Date of Award

Spring 5-30-2021

Document Type

Doctor of Nursing Practice Final Manuscript

Degree Name

Doctor of Nursing Practice

Department

Nursing

First Advisor

Dr. Caroline Etland PhD, RN, CNS, ACHPN

Second Advisor

Dr. Tracie Gadler DNP, APRN, FNP-C

Abstract

Current evidence recommends and supports deprescribing medications to reduce polypharmacy in the hospice population. The project aim was to determine accurate percentages of deprescribing at three time periods: before hospice admission, at hospice enrollment, and four weeks post hospice enrollment. This project was a retrospective review of the medication administration record (MAR) of patients admitted into Sharp Hospice from a Sharp Healthcare facility. Sharp Hospice, in California, USA, admitted 164 patients during August 2020. Of those, 34 patients were eligible for inclusion in this retrospective quality improvement review. Prior to discharge from a Sharp facility, the percentage of target medications on the inpatient medication record equaled 80.5% for antihypertensives, 61.1% for statins, and 22.2% for oral diabetic medications for the sample.
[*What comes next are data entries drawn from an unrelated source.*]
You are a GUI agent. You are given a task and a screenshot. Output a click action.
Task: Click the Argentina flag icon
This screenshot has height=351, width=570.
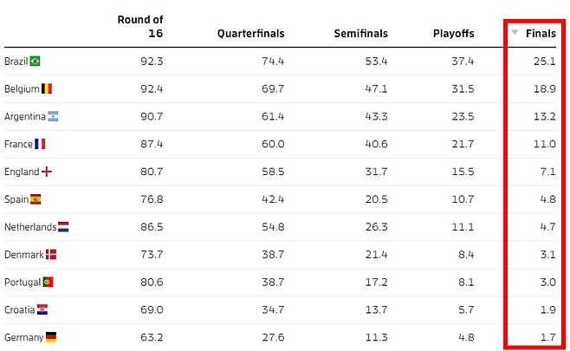pos(54,116)
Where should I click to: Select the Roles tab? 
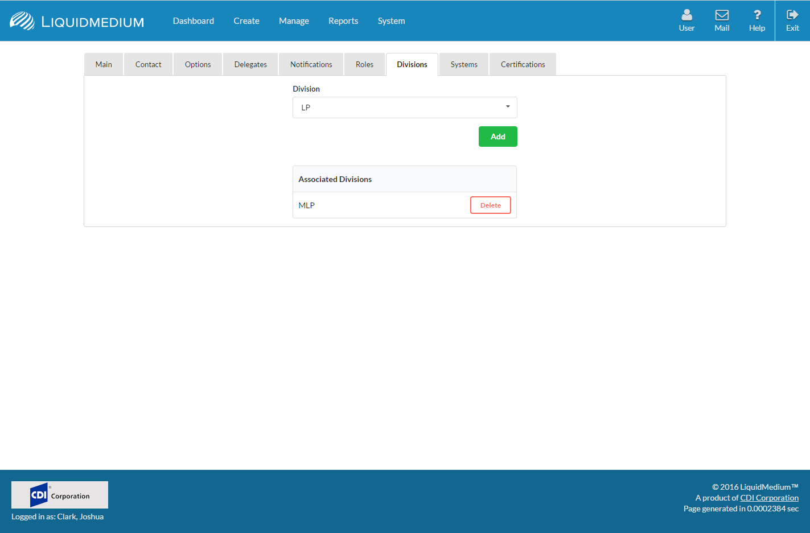pyautogui.click(x=364, y=64)
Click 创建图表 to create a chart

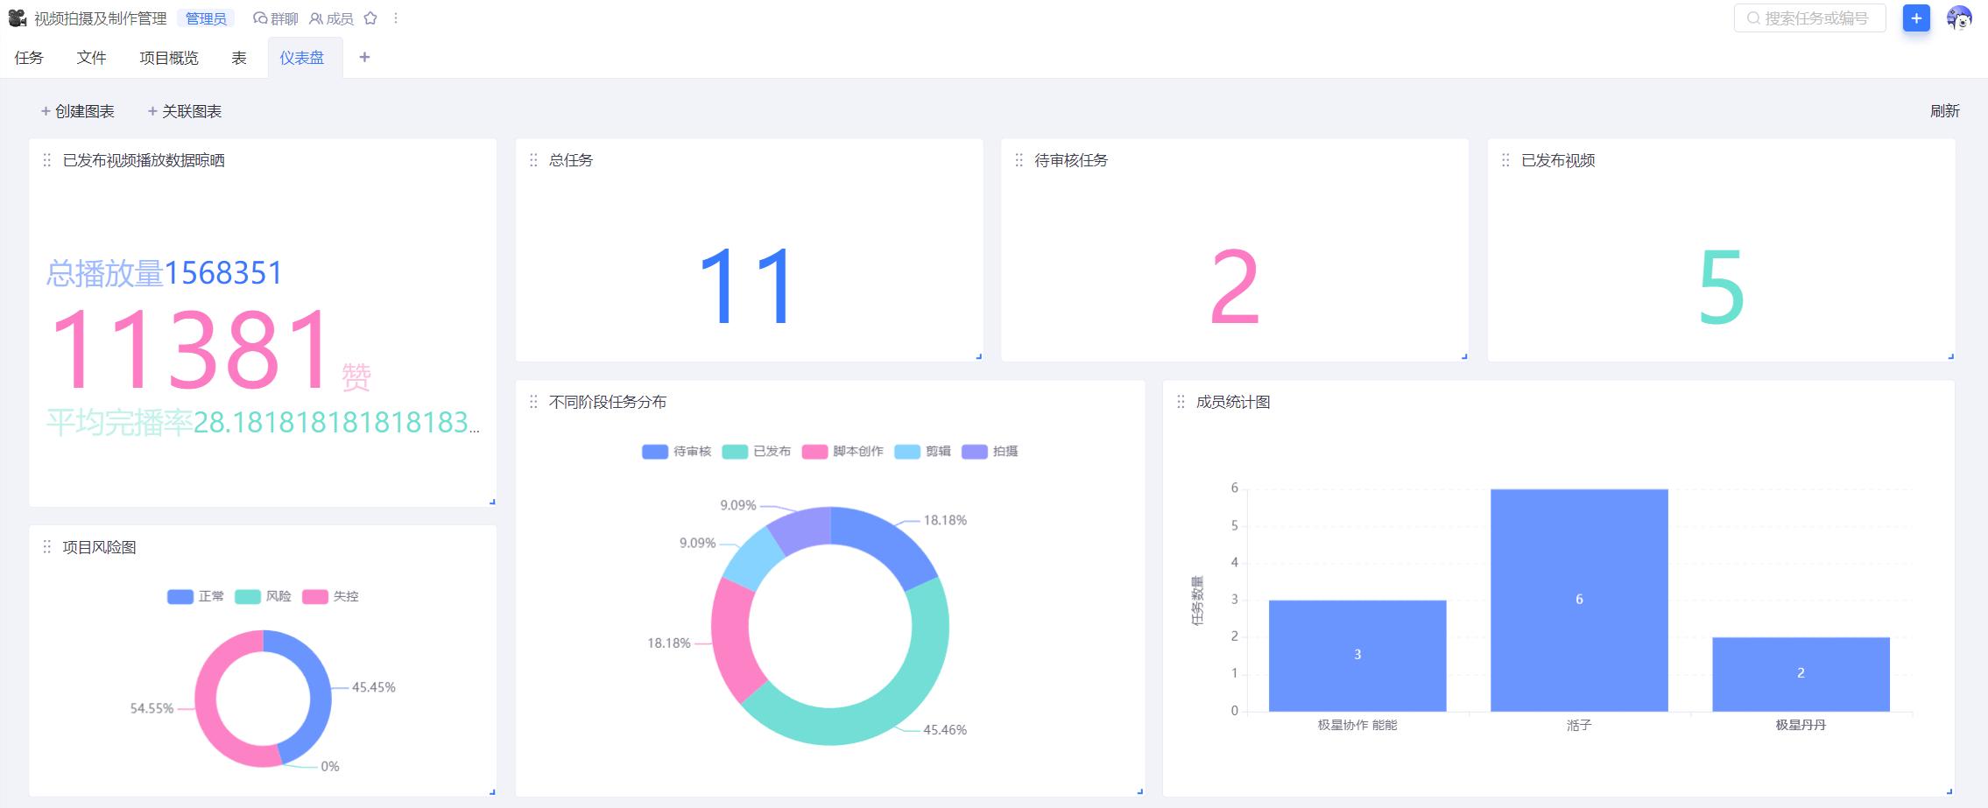(80, 111)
At hospice admission, 61.0 % of these patients were appropriately deprescribed, 13.8 % of patients were partially deprescribed, meaning some eligible medications were removed, and 25% of patients were not deprescribed. 64 % of patients were appropriately deprescribed target medications during the first four weeks of hospice enrollment. The results confirmed medication deprescribing is occurring but also identified missed opportunities for deprescribing in Sharp Hospice. These conclusions are beneficial and applicable to the next phase of project implementation to improve the organization's deprescribing percentages.